Apres le Deluge - Moi

 
 

It feels like I've been living in a submarine for the past month. Looking out the port-hole at the monotonous and incessant rain. Today dawned bright, cold and crisp with a frosting on the grass. I had a cup of my favourite Cuban coffee, a bowl of muesli and headed for Killiney Beach with the dogs. The tide was fully out so we were able to walk from the car park all the way to White Rock - and we returned beyond the car park as far as the DART station - about 45 minutes . The beach was quiet - a half dozen walkers, each with a dog or two. I dropped the dogs off and headed into town to check out a few shows in IMMA - stopping at Fixit in the Blackrock Shopping to get the ailing battery in my iPad replaced.

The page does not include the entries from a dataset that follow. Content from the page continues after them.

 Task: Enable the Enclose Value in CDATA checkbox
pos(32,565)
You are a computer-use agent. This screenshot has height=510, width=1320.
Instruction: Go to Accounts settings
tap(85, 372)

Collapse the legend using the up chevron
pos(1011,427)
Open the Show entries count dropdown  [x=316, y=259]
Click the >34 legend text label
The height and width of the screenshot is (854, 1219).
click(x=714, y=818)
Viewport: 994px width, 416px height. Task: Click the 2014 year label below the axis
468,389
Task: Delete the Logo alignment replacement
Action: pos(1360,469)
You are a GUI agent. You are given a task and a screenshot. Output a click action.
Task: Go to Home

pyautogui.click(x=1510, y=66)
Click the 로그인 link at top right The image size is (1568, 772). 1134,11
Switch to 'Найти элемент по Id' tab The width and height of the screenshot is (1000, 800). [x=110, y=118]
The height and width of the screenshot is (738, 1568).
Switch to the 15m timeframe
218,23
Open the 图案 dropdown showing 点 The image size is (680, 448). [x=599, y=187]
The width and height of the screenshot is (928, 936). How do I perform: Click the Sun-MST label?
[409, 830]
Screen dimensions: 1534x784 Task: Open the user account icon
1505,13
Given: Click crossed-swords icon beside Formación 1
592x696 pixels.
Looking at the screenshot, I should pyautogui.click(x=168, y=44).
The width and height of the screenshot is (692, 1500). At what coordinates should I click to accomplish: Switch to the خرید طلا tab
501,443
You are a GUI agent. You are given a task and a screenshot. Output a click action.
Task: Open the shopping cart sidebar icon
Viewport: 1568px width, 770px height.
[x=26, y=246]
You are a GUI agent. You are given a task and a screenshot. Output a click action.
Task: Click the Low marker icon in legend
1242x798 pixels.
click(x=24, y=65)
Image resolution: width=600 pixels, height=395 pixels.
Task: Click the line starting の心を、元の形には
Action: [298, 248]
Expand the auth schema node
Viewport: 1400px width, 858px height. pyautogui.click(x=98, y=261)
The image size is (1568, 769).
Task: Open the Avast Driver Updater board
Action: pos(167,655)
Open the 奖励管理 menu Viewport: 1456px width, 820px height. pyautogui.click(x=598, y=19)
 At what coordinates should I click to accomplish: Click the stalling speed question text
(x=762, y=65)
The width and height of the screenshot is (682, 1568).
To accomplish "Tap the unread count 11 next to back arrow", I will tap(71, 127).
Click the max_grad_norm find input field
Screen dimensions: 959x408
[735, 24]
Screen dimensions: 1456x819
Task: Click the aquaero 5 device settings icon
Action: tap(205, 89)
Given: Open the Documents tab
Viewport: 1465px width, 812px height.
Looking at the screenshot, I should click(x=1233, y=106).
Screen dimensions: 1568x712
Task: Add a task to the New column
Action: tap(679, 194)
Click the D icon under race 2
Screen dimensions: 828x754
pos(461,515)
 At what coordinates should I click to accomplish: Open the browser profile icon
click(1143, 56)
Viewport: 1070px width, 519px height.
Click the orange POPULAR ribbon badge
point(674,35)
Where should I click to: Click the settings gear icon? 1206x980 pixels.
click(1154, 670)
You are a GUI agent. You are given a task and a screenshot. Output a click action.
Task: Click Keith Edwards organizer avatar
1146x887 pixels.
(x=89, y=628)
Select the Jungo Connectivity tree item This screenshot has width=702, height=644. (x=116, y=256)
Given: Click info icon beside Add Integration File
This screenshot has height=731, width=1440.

At IMMA the first sight I see on the way in is Barry Flanagan's giant bronze marching hare - a work expressly designed to put you in a good humour. It was originally intended for Aras an Uachtaran until President MacAleese discovered that Flanagan was a Brit. A happy conclusion as far more people now get to see it.

First stop was in the basement of the garden gallery for the Les Levine show. Levine was born in Dublin but moved to Canada and the USA in his early twenties so we can lay little claim to him. I'm not sure we want to anyway on the evidence of this show. The first exhibit was a video of an interview with the artist where he showed himself to be both long-winded and self-important. His CV suggests that lecturing was a big part of his career and I suspect that guff may be his forte. He's considered to be one of the founding fathers of media art (art that uses technology) but there's no evidence of that in the show. The exhibits consisted of photographs of a number of unremarkable bill-board campaigns and a series of 80 photographs from the Troubles in the North. These consisted of the usual gormless Unionists waving Union Jacks or hard-bitten Republican biddies looking sour. I then moved upstairs to where Nick Miller was responding to the studio of Edward McGuire. This was more like it. There was an interesting RTE interview of McGuire by Ciaran McGonigal where he outlined his colour theories. There were also artefacts from McGuire's studio including stuffed birds, his jazz records (Oscar Peterson etc.) and a mummified hare. There were also a series of paintings by Miller where he did a contemporary rendering of some portraits done by McGuire. Thus we saw a fresh-faced young Garech de Bruin by McGuire alongside the current aged version of the same man (see above). Chastening that for the sitter I felt. Anthony Cronin (above) and Paul Durcan were also given the same Dorian Gray treatment.

Back in the main square of IMMA I dropped in to Shot at Dawn, Chloe Dewe Mathews' photographs of locations where 1st World War deserters had been executed. This didn't work I felt. There was only banality where poignancy should have prevailed.

I headed back into town for a late lunch. I parked near the Four Courts and went for a stroll along the Liffey dropping into the Winding Stair for a browse. I happened on a curious self-lacerating poem by a relation of mine in the autumn edition of Moth - Blame was the title. There's an eclectic collection of books on view. Despite my going off him in recent years (the perverse pro-Bush posturing) I bought And Yet - Christopher Hitchens final collection of unpublished essays.

And so to lunch with a friend at Terra Madre. This is a discreetly located Italian restaurant - concealed in a basement on Bachelor's Walk. It features rustic, no-bullshit, Italian food with an extensive wine list. I had the bresaola followed by a truffle ravioli with lots of bread and a tasty bottle of Barberesco. A short, sharp, shock of espresso and I was on the road again.